Мы уже смертельно устали от каждодневных караулов. Но разве можно спокойно лечь спать, если ты знаешь, что часовые у ворот ненадежны, несут службу спустя рукава, как им вздумается. Противник легко может напасть на спящую казарму и перерезать всех нас кухонными ножами, даже оружия не потребуется. Уж лучше встать, стряхнуть с одежды солому — что-то не спится, хотя все тело как избитое — и снова стать в караул.
Эмануэль и его группа до смерти умаялись от ежедневной службы, ходят немытые, небритые, безразличные к грязи, искусанные вшами. Разумеется, эта горсточка энтузиастов отчасти сама виновата в таком положении. Своим рвением и работой за других они избаловали товарищей. Ребята отговаривались и всячески увиливали от караульной службы; иногда даже отказывались напрямик, рассчитывая, что после этого за них пойдут в караул другие — кто-нибудь из кучки энтузиастов.
В чем же дело, что произошло с нашими добровольцами? То ли они разочарованы, потому что представляли себе наш поход иначе, увлекательнее? Или в их сердцах иссяк энтузиазм, который снова добровольно привел их в армию?
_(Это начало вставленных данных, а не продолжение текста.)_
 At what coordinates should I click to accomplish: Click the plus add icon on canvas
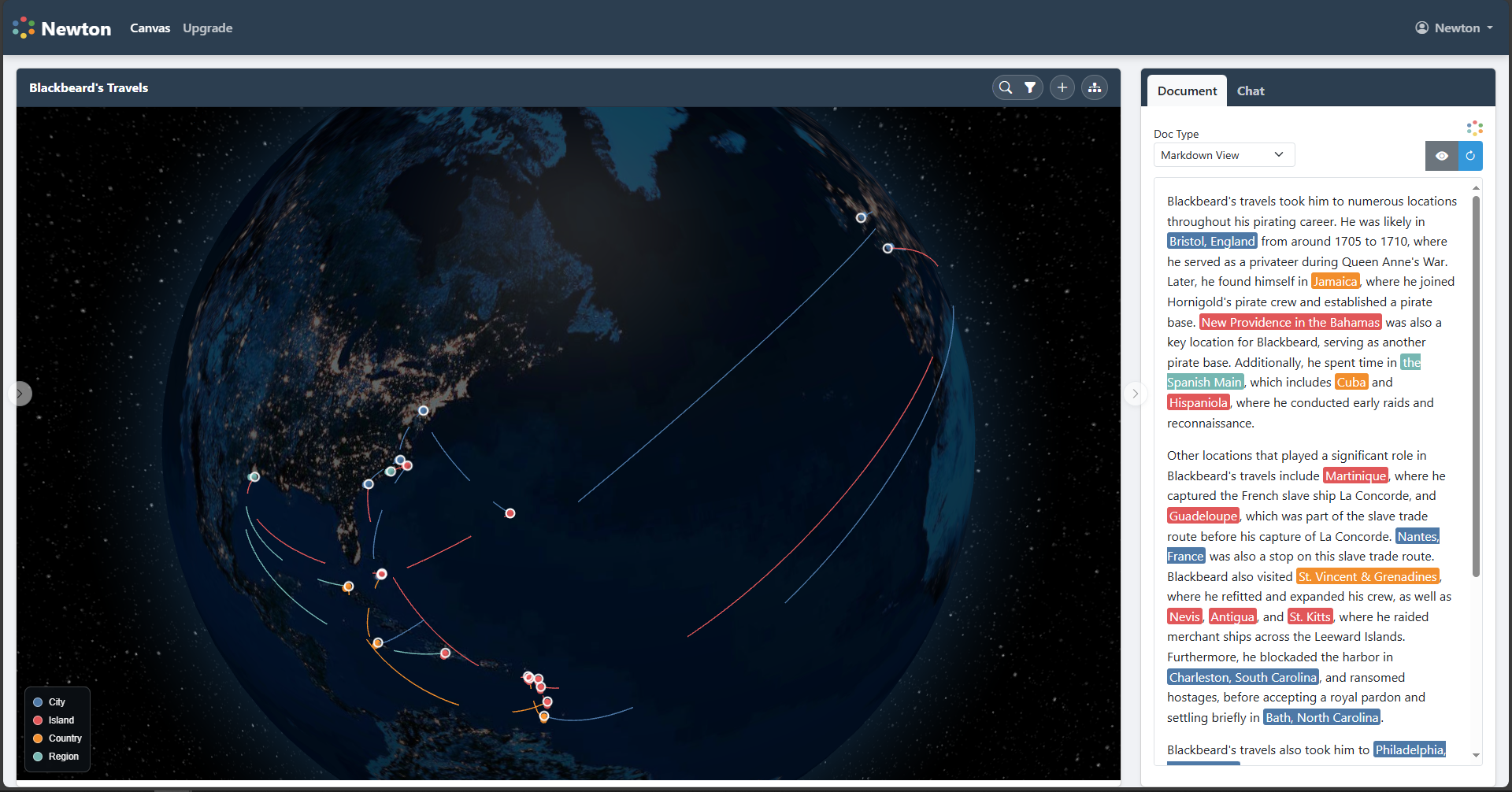pos(1062,87)
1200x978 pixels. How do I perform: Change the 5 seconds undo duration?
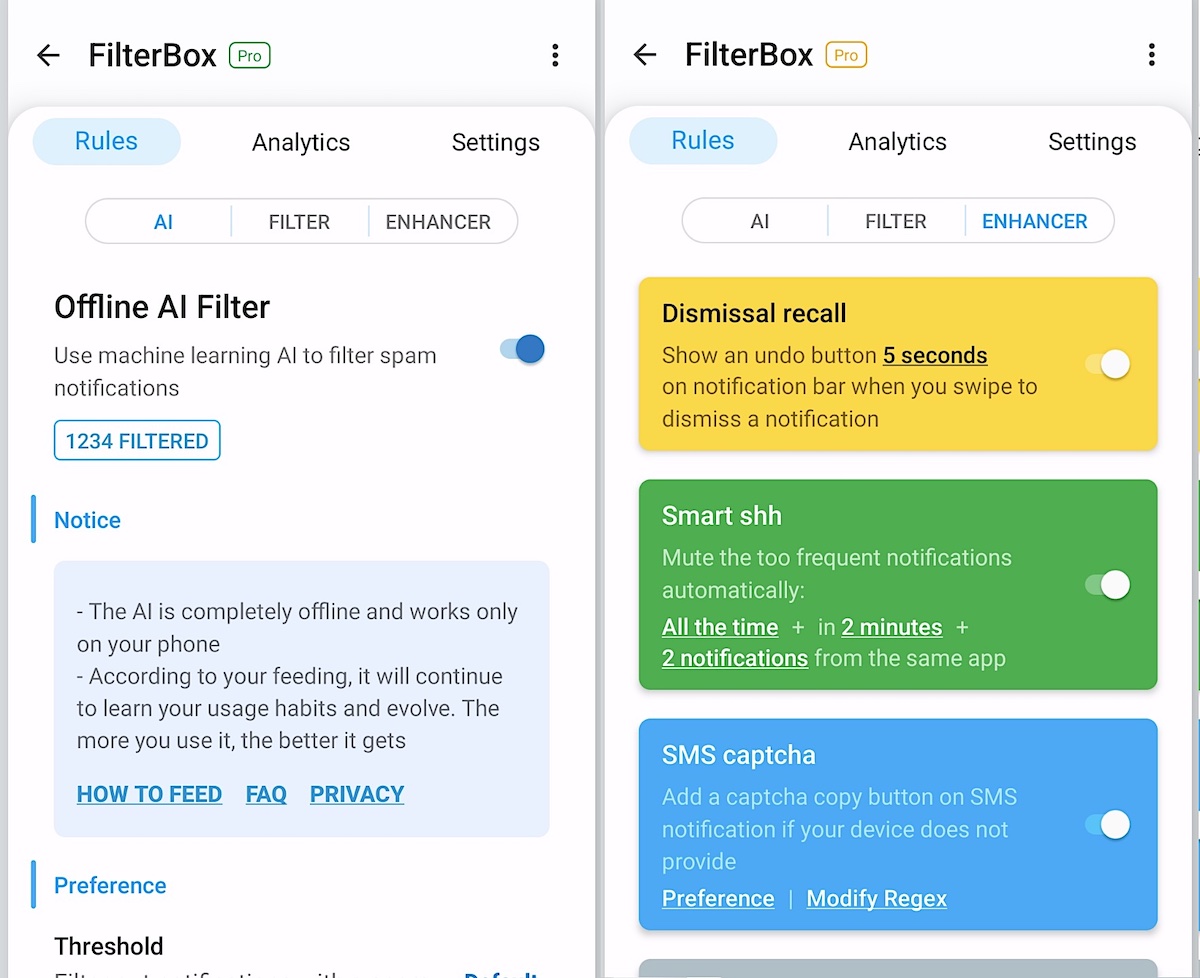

Значит, этого подъема хватило лишь на несколько дней? А теперь опять возобладало прежнее отвращение к войне? Слишком долго и упорно воспитывали мы в себе это чувство, служа в австрийской армии. А быть может, добровольцев охватила безудержная жажда свободы? Или дух анархии оказался в этих милых парнях сильнее голоса рассудка? Или им вдруг надоело все это, просто надоело, их разочаровал показной лицемерный демократизм. Возрастной состав батальона разнороден, умонастроения очень различны, — и у рядовых и у командиров. Офицеры подчас пускают в ход патриотическую фразеологию, чтобы поднять дух солдат, а может быть, и свой собственный. Но кругом слишком много соблазнов для любого воина этой нерегулярной армии. И соблазны оказались слишком заманчивыми, а успех легко достижимым. Каждый чувствует себя хозяином положения, завоевателем, а власть, даже близость власти, портит людей. Все в нашем войске так бестолково, так непродуманно… а, впрочем, может быть, это-то и хорошо. Как плохие наемники, собранные с бору да с сосенки, мы не проникнуты настоящей любовью к военному ремеслу. Смертельно усталые, заросшие грязью, мы ждем неведомых событий, которые изменят лицо Европы.